■ **Work to complete**: Set down only what runs from the line containing "The width and height of the screenshot is (1568, 578)." through the last line of the data, exactly as it reads.

Information Block Start

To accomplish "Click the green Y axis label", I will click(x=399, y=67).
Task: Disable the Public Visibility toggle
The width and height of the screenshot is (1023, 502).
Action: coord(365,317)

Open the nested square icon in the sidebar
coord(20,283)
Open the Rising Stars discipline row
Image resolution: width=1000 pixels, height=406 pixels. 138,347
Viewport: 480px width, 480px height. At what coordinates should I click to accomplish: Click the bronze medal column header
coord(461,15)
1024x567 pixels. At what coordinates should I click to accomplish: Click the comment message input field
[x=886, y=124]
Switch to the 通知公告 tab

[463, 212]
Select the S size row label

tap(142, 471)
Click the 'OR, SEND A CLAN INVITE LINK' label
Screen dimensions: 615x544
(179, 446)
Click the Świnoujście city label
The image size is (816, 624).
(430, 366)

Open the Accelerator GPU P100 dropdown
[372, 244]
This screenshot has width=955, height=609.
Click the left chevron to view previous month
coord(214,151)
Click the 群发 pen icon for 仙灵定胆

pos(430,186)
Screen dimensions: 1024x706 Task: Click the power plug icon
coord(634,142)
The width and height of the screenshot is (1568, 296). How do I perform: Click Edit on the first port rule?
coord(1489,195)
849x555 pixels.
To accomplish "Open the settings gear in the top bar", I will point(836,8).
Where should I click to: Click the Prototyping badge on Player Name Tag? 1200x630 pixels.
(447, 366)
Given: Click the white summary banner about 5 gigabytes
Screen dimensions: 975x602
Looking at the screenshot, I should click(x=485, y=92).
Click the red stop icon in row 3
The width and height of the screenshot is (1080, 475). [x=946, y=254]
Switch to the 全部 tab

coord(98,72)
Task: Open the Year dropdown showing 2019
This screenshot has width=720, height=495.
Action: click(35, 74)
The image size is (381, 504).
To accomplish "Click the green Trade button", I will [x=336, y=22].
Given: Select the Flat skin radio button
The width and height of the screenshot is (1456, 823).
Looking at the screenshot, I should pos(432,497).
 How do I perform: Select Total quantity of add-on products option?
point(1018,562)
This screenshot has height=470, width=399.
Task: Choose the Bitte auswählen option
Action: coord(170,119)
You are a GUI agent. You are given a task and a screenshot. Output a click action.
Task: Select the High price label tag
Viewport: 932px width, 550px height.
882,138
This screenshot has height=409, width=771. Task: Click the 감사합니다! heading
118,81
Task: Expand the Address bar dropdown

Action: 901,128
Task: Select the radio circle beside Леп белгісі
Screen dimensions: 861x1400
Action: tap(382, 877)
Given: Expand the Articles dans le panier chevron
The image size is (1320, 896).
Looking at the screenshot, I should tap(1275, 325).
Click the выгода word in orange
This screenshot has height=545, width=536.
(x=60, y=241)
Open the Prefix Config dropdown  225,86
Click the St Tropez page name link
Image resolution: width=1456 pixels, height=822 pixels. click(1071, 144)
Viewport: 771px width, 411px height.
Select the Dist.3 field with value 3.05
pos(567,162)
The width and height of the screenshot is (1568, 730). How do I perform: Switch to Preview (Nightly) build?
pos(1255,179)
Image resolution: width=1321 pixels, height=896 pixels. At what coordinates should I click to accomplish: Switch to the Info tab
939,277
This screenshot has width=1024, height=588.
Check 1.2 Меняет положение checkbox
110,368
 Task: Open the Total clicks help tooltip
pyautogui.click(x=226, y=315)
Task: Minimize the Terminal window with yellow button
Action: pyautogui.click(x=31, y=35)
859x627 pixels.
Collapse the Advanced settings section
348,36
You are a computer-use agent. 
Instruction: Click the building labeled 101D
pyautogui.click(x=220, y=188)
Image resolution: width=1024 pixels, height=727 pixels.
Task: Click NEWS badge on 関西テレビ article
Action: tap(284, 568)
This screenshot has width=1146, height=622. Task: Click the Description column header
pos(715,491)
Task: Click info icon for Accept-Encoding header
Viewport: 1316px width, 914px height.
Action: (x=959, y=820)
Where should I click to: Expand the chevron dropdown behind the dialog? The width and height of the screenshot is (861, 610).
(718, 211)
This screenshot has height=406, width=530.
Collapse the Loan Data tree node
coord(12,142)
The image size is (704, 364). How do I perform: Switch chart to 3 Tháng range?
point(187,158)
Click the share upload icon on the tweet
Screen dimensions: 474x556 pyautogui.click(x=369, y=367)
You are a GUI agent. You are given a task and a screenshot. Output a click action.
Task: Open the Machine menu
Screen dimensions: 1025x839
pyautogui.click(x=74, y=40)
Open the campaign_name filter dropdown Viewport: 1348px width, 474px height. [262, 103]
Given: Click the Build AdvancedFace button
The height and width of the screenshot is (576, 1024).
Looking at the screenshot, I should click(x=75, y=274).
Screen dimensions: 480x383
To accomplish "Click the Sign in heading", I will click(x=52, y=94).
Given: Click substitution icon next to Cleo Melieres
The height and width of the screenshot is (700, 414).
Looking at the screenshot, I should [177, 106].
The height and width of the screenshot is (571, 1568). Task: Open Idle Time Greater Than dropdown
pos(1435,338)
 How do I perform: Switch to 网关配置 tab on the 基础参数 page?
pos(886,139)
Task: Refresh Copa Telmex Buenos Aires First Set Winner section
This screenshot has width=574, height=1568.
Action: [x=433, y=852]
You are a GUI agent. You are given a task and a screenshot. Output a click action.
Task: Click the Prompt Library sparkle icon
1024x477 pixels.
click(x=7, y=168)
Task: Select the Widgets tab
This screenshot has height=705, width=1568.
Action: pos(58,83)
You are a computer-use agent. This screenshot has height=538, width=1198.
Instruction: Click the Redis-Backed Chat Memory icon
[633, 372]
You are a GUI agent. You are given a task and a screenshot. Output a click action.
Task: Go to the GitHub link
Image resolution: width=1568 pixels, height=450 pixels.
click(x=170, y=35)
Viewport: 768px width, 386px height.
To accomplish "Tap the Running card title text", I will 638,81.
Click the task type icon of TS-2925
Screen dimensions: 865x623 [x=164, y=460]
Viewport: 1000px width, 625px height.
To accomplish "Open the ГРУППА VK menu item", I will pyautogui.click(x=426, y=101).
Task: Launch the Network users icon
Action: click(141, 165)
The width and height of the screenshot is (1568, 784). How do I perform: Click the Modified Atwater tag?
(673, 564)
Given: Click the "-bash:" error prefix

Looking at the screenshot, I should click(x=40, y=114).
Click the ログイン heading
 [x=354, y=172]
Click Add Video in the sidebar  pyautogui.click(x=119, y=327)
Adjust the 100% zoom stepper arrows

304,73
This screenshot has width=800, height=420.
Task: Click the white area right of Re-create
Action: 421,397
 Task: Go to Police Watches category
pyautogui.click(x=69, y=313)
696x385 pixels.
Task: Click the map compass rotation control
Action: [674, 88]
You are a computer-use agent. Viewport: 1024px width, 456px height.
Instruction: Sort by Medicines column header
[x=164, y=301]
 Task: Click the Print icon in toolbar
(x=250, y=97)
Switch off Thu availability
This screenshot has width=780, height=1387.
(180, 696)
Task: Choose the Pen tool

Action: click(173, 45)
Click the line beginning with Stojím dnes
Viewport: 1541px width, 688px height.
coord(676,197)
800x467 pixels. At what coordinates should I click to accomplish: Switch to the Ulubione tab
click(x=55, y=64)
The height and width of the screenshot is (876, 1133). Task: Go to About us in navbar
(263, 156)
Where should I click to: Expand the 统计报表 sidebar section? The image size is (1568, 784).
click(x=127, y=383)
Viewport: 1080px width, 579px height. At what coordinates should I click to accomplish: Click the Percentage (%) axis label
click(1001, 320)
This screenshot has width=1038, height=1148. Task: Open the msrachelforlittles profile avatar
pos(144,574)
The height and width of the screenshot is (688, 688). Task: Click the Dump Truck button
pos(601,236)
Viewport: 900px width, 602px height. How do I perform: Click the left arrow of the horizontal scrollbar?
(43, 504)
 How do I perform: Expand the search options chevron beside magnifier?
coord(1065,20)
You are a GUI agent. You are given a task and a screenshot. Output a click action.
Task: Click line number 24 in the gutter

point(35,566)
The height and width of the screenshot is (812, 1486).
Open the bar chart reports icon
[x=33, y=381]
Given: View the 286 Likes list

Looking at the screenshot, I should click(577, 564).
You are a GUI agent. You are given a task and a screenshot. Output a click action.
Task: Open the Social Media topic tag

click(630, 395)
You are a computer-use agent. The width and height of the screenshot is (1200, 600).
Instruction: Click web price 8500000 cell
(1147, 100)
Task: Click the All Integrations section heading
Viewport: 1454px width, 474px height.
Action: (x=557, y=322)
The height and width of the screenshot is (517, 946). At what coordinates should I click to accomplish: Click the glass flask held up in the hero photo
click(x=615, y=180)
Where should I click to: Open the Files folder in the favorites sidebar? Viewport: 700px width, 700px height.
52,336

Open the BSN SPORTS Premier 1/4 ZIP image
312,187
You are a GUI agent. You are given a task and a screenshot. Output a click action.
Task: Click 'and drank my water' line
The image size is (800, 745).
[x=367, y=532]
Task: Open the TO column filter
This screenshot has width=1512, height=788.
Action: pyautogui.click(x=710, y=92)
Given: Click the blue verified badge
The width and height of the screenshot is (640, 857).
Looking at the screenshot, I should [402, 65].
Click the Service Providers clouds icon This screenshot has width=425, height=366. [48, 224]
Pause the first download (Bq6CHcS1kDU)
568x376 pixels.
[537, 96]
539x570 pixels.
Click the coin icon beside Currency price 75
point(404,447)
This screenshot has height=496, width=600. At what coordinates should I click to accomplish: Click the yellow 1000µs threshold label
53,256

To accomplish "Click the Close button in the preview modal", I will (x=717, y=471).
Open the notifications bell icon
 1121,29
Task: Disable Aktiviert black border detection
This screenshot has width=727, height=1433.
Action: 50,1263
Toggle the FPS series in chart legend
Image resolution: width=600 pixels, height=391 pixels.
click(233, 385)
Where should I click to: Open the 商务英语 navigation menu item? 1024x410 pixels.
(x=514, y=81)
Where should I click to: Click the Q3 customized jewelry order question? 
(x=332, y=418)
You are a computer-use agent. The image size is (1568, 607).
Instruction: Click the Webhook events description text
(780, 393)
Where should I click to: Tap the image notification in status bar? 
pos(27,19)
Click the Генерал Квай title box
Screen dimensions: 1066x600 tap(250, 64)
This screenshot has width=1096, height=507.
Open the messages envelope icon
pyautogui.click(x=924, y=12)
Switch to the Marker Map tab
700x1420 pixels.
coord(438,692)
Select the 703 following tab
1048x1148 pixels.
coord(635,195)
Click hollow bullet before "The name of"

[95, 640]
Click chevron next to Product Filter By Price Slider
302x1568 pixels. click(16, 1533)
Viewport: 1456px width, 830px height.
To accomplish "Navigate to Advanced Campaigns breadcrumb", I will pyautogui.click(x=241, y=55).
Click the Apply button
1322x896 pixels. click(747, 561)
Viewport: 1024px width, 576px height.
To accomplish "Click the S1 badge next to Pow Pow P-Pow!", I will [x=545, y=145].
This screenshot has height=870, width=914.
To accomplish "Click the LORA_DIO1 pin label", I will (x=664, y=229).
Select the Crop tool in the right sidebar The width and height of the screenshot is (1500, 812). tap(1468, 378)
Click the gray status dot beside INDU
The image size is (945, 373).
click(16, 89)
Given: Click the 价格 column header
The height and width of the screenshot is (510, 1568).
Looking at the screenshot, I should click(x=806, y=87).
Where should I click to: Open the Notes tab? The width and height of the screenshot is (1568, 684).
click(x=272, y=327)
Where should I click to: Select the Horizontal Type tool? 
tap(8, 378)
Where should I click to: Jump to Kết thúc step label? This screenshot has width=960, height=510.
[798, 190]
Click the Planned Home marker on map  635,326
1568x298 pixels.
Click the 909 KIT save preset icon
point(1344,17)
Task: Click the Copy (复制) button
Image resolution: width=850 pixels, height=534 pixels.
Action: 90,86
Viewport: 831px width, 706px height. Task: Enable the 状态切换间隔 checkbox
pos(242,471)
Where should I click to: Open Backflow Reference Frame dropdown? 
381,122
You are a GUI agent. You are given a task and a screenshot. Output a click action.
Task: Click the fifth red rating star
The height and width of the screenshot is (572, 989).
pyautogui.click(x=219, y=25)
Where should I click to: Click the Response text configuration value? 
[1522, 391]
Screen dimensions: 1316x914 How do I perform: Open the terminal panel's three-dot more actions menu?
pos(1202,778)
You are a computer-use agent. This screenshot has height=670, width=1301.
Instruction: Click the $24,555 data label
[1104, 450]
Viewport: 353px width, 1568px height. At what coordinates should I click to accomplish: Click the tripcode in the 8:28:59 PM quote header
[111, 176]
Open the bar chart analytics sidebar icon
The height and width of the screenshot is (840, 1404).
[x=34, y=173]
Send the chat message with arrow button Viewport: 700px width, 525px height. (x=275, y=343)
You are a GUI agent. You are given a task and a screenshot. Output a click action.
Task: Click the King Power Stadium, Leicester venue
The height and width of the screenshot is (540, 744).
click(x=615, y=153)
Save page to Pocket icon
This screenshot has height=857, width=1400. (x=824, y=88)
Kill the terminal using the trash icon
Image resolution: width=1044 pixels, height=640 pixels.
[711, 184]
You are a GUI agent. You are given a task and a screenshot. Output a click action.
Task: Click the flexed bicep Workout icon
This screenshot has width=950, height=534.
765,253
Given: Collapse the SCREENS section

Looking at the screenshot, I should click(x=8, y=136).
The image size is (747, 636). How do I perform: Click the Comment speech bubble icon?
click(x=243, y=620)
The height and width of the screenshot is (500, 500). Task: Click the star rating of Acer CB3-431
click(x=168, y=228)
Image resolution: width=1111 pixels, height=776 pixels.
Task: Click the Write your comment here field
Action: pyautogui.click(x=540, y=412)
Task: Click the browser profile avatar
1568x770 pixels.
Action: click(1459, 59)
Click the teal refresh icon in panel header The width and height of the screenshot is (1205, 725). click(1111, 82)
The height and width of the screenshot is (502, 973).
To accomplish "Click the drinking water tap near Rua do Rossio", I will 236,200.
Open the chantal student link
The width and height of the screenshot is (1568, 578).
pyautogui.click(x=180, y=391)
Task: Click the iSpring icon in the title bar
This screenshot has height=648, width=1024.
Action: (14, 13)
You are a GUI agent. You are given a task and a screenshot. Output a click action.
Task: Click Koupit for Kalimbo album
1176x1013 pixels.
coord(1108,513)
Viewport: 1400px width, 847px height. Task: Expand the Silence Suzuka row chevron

Information Block End

■ **Answer to this task**:
The width and height of the screenshot is (1568, 578).
pyautogui.click(x=180, y=391)
Task: Click the iSpring icon in the title bar
This screenshot has height=648, width=1024.
Action: (14, 13)
You are a GUI agent. You are given a task and a screenshot. Output a click action.
Task: Click Koupit for Kalimbo album
1176x1013 pixels.
coord(1108,513)
Viewport: 1400px width, 847px height. Task: Expand the Silence Suzuka row chevron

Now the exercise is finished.